TASKS AND EXERCISES
[A] Extract the portion of the text on Purnawarman between "Purnawarman or Purnavarman" and "Jakarta) or Bekasi.", inclusive.
[B] Name every memorial stone inscription that the text on Purnawarman lists as bearing his name.

TEXT PROVIDED
****
Purnawarman or Purnavarman was the 5th-century king of Tarumanagara, a Hindu Indianized kingdom, located in modern-day West Java, Jakarta and Banten provinces, Indonesia. Purnawarman reigned during the 5th century, and during his reign he created several stone inscriptions.

According to these inscriptions he embarked on a hydraulic project and also identified himself to Vishnu, which indicates him and his kingdom were adhering to the Vishnuite faith. King Purnawarman established a new capital city for the kingdom, located somewhere near present-day Tugu (North Jakarta) or Bekasi.

His name in Sanskrit means "perfect shield" or "complete protector". Later Tarumanagaran kings are only known from their names, all bear the name warman (Sanskrit: varman means "shield" or "protector") which suggests that all of them belongs to the same dynasty.

==Historiography==
Purnawarman is the most well known ruler among Tarumanagaran kings, mostly because he extensively created numbers of stone inscriptions, proclaiming his deeds and feats. He left seven memorial stones with inscriptions bearing his name spread across today Jakarta, Banten and West Java provinces. These seven inscriptions areː
1. Tugu inscription
2. Ciaruteun inscription
3. Kebon Kopi inscription
4. Jambu inscription
5. Pasir Awi inscription
6. Muara Cianten inscription
7. Cidanghiang inscription

The Tugu inscription, which is written in Pallava script and is a few years older than the Ciaruteun inscription, is considered the oldest of all the inscriptions. There are more stones with inscriptions from the time of king Purnawarman, some close to Bogor city. They are Muara Cianten, Prasasti Pasir Awi, Cidanghiang, and Jambu inscriptions. Cidanghiang inscription sits further to the west at Lebak in the Pandeglang area, consisting of two lines, proclaiming Purnawarman as the example for rulers around the world. Jambu inscription, with a two-line inscription in Pallava and Sanskrit, bears the large footprints of the king. The inscription translates as:

The name of the king who is famous of faithfully executing his duties and who is incomparable (peerless) is Sri Purnawarman who reigns Taruma. His armour cannot be penetrated by the arrows of his enemies. The prints of the foot soles belong to him who was always successful to destroy the fortresses of his enemies, and was always charitable and gave honorable receptions to those who are loyal to him and hostile to his enemies.

The Wangsakerta manuscript, which experts believe to be a 20th-century forgery, notes in parwa II sarga 3 (page 159 – 162) that under the reign of King Purnawarman, Tarumanagara held control over 48 small kingdoms with area stretching from Salakanagara or Rajatapura to Purwalingga (current city of Purbalingga in Central Java Province). Traditionally Cipamali river (Brebes river) was the border between Sunda and Java. However, this claim is not reliable because the Wangsakerta manuscript is not an authentic historical source.
****
Dataset items
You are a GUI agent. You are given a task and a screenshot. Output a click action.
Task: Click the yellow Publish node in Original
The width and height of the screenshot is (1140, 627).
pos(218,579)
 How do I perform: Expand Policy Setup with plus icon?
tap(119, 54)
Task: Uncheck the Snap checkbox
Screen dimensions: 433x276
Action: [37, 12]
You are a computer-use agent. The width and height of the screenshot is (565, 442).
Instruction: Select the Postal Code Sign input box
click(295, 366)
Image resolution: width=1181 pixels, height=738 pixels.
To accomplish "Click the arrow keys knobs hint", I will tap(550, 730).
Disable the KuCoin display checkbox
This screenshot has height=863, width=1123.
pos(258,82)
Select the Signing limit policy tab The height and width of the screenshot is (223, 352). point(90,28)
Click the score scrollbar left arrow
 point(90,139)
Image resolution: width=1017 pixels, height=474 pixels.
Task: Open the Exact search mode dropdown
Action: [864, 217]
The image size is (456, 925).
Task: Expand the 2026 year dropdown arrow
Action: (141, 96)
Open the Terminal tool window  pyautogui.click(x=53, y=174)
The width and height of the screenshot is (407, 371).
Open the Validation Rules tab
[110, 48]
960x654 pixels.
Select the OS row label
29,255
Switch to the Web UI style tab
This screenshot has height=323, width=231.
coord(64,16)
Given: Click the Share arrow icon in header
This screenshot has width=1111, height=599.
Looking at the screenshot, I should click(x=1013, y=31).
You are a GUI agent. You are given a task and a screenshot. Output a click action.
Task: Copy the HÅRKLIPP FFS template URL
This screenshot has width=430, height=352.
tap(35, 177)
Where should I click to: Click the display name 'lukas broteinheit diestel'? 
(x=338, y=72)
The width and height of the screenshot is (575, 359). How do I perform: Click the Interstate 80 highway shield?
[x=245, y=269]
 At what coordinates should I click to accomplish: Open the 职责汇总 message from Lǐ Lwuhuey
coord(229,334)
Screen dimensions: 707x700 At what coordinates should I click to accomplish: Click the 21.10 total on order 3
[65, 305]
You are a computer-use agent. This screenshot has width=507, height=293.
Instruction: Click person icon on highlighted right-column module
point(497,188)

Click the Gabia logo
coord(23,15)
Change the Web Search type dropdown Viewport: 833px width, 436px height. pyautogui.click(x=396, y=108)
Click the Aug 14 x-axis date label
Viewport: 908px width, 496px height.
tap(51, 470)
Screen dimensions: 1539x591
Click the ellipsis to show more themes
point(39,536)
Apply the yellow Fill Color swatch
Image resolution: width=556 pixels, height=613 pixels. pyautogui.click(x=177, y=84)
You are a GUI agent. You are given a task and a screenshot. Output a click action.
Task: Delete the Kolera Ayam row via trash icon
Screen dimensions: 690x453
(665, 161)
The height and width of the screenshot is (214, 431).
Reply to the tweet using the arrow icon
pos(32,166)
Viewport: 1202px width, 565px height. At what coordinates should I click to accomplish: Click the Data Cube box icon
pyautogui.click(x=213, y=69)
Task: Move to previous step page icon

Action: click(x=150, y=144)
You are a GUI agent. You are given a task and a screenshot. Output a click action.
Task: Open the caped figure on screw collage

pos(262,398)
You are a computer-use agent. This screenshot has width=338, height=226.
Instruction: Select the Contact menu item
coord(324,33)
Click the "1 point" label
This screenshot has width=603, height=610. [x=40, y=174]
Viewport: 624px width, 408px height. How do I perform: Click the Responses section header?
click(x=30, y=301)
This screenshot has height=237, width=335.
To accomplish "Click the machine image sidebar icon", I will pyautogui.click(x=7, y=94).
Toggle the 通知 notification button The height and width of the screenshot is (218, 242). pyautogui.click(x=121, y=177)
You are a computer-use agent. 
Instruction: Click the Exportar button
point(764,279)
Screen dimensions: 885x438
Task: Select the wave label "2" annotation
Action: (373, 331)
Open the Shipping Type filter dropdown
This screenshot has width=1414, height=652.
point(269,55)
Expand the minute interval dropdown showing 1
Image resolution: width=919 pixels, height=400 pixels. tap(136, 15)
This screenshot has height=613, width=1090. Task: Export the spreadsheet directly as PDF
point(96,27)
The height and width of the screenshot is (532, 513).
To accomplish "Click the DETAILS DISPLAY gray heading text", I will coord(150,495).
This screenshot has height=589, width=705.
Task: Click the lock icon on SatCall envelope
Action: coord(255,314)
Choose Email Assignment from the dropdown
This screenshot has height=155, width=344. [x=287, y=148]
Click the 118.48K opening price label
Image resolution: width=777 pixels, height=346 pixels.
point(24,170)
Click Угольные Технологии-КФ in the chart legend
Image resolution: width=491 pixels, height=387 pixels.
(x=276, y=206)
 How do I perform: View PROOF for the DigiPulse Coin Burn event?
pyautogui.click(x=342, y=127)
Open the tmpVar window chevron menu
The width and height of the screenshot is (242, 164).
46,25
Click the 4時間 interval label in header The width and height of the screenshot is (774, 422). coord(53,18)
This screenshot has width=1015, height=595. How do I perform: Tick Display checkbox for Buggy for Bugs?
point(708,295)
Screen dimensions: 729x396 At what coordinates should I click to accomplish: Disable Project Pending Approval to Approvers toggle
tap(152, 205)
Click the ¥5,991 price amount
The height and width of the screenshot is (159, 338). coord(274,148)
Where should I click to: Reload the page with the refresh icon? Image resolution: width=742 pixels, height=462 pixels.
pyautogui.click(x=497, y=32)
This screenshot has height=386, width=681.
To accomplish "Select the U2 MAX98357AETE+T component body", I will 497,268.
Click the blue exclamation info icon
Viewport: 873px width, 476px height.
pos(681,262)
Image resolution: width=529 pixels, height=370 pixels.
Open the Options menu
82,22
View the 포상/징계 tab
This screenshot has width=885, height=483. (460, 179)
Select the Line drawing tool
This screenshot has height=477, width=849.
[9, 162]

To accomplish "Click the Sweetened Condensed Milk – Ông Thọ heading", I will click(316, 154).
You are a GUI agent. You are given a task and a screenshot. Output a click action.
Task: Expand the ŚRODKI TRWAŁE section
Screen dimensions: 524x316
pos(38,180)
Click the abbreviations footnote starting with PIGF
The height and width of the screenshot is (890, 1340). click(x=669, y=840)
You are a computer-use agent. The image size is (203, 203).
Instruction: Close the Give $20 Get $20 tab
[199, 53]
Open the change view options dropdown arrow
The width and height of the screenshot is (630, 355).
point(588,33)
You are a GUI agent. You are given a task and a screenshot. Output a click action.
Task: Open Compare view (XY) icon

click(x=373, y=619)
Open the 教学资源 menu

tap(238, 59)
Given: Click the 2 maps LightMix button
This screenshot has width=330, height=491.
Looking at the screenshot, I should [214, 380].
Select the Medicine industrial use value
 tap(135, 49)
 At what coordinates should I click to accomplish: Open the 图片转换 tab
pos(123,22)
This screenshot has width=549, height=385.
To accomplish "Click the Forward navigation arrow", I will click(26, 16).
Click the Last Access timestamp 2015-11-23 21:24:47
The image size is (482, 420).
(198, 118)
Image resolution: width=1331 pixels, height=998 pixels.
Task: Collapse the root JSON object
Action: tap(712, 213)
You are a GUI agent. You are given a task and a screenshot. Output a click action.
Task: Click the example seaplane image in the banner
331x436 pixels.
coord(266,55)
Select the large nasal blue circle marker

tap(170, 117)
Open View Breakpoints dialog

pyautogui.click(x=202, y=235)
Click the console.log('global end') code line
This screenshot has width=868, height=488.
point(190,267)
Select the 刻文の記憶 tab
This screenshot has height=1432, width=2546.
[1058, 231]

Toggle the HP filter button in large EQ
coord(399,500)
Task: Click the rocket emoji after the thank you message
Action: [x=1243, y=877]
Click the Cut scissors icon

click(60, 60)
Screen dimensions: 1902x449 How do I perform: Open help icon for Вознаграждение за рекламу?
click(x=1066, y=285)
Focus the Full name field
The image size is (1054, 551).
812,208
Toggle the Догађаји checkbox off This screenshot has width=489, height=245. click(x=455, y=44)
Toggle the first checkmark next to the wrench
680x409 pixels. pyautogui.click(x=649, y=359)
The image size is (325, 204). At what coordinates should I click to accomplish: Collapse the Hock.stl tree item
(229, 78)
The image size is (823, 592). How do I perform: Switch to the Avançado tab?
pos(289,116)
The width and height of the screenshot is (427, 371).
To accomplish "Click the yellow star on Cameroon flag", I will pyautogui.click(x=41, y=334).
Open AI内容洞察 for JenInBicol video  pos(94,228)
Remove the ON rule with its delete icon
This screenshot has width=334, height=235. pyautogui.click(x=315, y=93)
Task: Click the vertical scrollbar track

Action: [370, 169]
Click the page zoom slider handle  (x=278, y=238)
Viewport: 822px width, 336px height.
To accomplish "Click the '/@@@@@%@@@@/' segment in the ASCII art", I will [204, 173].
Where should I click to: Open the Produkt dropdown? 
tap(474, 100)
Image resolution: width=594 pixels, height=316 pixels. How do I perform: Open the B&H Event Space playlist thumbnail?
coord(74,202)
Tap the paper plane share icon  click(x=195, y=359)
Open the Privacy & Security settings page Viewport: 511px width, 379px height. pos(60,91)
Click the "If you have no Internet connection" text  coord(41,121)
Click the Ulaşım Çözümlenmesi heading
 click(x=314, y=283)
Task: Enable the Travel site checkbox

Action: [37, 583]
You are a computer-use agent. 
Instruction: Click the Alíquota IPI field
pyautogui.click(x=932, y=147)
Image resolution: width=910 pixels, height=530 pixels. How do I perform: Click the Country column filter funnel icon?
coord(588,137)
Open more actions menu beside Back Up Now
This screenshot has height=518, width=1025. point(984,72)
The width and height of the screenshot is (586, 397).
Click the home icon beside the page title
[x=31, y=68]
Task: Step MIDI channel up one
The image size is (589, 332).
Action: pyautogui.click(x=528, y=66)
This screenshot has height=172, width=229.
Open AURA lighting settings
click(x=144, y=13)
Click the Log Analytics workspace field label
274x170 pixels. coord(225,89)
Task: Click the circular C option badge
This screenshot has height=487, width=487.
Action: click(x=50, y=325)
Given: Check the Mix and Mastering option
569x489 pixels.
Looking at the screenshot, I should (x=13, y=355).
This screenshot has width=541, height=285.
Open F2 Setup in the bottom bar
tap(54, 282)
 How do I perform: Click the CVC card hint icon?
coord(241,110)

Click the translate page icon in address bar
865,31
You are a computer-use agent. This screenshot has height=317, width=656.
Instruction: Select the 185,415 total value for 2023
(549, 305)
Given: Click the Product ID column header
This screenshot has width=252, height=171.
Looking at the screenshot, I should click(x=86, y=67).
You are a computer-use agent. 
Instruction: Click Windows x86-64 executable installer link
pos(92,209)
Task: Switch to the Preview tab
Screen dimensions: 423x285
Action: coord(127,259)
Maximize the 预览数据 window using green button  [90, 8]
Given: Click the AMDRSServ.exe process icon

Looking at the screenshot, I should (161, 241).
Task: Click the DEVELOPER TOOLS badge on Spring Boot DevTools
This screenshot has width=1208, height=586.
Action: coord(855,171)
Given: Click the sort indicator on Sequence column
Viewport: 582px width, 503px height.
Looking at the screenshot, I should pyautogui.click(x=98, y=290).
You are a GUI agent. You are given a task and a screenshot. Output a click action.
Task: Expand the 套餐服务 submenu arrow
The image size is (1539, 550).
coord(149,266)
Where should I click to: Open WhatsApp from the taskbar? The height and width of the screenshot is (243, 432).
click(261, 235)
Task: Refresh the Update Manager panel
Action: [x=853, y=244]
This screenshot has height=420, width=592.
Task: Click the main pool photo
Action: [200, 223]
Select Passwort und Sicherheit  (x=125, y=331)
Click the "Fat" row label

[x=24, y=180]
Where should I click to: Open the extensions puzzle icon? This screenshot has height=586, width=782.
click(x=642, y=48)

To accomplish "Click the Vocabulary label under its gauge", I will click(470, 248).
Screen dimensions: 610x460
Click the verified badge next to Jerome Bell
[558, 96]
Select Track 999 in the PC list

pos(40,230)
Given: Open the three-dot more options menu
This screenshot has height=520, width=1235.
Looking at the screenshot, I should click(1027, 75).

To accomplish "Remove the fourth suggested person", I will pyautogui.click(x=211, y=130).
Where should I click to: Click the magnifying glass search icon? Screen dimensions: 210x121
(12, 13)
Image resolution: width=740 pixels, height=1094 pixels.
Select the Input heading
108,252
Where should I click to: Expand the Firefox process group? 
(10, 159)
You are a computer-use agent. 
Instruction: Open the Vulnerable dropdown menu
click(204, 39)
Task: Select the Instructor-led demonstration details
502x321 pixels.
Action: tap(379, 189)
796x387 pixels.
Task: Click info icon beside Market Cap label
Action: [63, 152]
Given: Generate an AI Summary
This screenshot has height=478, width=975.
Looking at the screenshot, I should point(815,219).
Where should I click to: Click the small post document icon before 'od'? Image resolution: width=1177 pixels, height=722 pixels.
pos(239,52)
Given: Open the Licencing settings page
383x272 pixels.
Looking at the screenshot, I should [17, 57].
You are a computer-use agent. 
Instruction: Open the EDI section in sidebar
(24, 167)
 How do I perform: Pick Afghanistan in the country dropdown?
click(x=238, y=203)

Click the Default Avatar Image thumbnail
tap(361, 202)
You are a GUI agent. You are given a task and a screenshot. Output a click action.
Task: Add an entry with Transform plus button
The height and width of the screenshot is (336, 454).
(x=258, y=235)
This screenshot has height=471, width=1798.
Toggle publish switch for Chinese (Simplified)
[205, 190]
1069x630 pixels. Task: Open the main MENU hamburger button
****
SOLUTIONS TO THE EXERCISE
[A]
Purnawarman or Purnavarman was the 5th-century king of Tarumanagara, a Hindu Indianized kingdom, located in modern-day West Java, Jakarta and Banten provinces, Indonesia. Purnawarman reigned during the 5th century, and during his reign he created several stone inscriptions.

According to these inscriptions he embarked on a hydraulic project and also identified himself to Vishnu, which indicates him and his kingdom were adhering to the Vishnuite faith. King Purnawarman established a new capital city for the kingdom, located somewhere near present-day Tugu (North Jakarta) or Bekasi.

[B]
Tugu inscription
Ciaruteun inscription
Kebon Kopi inscription
Jambu inscription
Pasir Awi inscription
Muara Cianten inscription
Cidanghiang inscription